Nature Clinical Practice Urology (2007) 4, 646-647
doi:10.1038/ncpuro0941  
Received 16 July 2007 | Accepted 10 September 2007 | Published online: 9 October 2007

How should we define patients who are at high risk of death from prostate cancer?

Andrew Vickers

Correspondence Memorial Sloan–Kettering Cancer Center, 307 E 63rd Street, New York, NY 10021, USA

Email
 vickersa@mskcc.org

This article has no abstract so we have provided the first paragraph of the full text.

Several biomarkers for prostate cancer exist, and, in general, the higher a patient's level of a biomarker, the worse their prognosis. From this trivial premise, two straightforward conclusions follow. First, for any particular biomarker, patients who have a biomarker level above any randomly chosen cutoff value will have a worse prognosis than patients with a biomarker level below that value. Let's take a PSA level of, say, 12.38 ng/ml (after all, there is no reason to believe that biology has a special affinity for round numbers such as 2).
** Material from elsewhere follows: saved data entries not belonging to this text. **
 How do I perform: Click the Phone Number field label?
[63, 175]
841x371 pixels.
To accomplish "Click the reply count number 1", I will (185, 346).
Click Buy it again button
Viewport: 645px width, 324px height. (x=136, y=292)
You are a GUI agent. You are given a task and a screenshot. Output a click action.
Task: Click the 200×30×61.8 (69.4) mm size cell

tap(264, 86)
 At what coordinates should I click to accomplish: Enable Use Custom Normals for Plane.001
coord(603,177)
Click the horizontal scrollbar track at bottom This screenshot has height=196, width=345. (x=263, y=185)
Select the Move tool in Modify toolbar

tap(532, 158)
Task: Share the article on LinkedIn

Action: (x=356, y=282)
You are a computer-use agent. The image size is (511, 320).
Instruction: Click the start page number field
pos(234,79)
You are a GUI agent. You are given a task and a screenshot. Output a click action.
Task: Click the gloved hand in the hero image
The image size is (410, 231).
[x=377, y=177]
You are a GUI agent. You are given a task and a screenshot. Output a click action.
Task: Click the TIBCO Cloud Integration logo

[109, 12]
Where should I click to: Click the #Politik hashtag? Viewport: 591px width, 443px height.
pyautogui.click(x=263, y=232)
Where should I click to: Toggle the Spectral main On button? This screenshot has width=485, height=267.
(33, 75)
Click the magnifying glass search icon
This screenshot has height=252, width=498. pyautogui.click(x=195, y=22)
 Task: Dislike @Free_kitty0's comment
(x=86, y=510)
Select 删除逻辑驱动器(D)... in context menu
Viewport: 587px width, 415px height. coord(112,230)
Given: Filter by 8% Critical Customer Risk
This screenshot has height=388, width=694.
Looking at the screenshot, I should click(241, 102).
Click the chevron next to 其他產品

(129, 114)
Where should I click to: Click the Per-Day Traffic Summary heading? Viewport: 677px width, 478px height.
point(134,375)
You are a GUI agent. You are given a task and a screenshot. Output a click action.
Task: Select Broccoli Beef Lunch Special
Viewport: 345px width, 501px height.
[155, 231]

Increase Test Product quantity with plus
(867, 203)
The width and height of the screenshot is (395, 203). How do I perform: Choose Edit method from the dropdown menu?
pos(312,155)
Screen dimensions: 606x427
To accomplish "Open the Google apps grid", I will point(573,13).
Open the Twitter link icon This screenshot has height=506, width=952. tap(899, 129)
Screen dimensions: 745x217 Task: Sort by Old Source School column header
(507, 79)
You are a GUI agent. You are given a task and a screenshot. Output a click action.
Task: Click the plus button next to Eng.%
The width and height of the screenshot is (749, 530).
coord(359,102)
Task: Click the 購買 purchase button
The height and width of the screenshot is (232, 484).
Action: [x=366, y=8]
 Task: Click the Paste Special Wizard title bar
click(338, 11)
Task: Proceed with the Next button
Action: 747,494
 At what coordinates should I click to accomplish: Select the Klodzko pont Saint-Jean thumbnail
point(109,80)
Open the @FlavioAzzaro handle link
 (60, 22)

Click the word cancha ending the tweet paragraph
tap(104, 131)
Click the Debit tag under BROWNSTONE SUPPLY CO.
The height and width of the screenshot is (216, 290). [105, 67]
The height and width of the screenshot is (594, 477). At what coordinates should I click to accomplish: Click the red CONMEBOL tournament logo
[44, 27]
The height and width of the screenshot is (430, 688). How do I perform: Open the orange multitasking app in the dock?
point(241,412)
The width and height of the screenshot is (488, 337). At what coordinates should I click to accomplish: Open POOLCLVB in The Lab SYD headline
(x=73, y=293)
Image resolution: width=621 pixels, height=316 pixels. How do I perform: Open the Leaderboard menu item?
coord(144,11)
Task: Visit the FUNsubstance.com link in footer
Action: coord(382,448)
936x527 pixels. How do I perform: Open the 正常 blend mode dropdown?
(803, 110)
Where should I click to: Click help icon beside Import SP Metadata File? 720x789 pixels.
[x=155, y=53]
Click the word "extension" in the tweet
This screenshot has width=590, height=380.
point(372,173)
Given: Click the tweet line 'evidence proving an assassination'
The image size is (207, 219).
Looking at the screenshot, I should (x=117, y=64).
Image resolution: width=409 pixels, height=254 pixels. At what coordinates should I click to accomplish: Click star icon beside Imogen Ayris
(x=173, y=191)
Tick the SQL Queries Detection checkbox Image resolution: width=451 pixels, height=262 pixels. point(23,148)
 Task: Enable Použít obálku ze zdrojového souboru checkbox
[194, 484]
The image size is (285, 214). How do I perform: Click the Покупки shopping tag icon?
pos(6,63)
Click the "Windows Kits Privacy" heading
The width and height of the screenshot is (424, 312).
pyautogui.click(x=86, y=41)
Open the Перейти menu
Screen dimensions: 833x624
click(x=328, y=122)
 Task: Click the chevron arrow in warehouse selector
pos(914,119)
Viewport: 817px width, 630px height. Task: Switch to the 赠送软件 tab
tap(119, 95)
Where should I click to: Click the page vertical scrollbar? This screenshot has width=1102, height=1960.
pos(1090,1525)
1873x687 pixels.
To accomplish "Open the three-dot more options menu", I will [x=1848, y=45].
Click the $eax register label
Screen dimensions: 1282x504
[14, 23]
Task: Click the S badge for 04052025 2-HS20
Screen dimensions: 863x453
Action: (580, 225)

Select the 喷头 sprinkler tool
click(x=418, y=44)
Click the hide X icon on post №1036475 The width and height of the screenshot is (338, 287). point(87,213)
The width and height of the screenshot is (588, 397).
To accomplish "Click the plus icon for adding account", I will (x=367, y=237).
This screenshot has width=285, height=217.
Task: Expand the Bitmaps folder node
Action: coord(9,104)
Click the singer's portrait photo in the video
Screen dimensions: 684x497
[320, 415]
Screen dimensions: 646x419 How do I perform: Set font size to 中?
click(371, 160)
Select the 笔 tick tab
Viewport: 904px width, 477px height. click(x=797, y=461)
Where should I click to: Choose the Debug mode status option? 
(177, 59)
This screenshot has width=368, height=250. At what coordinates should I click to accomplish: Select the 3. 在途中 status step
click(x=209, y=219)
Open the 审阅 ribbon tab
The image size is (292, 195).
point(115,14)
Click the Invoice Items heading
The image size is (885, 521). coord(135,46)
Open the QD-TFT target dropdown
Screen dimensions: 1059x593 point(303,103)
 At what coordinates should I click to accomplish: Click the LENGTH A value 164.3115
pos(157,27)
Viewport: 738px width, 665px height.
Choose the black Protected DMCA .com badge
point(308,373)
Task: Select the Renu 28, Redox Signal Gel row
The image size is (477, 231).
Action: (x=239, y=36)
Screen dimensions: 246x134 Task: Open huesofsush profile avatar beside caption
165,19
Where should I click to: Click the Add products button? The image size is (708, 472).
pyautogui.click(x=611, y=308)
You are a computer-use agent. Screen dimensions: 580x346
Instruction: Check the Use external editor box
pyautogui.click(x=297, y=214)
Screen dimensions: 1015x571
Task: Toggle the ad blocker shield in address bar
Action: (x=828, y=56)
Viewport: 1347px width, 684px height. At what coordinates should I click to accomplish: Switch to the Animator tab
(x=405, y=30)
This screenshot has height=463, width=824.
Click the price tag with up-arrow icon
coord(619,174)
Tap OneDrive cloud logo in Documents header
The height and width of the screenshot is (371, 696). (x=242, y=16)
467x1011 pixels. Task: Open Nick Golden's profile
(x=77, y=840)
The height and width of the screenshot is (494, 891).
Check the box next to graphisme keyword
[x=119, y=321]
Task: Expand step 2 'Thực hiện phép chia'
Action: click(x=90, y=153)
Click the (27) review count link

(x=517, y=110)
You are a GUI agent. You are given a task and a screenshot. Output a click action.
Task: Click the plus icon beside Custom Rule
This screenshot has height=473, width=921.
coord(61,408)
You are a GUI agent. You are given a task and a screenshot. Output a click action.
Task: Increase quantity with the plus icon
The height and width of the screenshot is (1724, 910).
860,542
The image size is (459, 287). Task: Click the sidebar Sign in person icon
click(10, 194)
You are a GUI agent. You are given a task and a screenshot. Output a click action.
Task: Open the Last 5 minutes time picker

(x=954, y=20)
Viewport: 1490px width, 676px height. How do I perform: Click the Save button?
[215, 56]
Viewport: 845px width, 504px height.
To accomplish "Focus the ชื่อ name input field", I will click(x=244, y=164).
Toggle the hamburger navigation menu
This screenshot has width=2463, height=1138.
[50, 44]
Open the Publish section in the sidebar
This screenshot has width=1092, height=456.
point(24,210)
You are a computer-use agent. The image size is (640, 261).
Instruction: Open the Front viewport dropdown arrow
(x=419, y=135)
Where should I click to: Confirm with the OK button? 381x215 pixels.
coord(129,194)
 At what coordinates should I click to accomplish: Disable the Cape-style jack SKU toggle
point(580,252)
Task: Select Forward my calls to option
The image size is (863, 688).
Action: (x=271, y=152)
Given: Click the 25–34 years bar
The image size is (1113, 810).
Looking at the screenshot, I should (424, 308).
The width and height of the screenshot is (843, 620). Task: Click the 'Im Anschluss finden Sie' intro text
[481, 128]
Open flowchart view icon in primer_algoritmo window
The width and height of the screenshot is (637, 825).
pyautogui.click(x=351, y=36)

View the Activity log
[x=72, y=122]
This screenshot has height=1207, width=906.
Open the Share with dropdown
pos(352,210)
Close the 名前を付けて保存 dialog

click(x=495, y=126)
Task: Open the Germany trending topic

Quick analysis of some data I have to hand reveals that patients with a PSA level of 12.38 ng/ml or above have a higher risk of biochemical recurrence (hazard ratio 3.32; P <0.001) than those with a PSA level below this cutoff value. This finding does not mean, however, that a PSA level of 12.38 ng/ml should be used as a threshold to determine which patients receive adjuvant chemotherapy. Second, because there are lots of different biomarkers for prostate cancer, a threshold applied to just one biomarker is unlikely to separate patients into two homogenous risk groups: all prognostic factors should be considered when assessing prostate cancer risk. For example, in this paper by D'Amico et al., the authors suggest a 2 ng/ml/year cutoff value for PSA velocity; however, we would expect a patient with a PSA velocity of 2.1 ng/ml/year with an organ-confined, Gleason 6 tumor to do better than a patient with a PSA velocity of 1.9 ng/ml/year, a Gleason 9 tumor and a positive lymph node.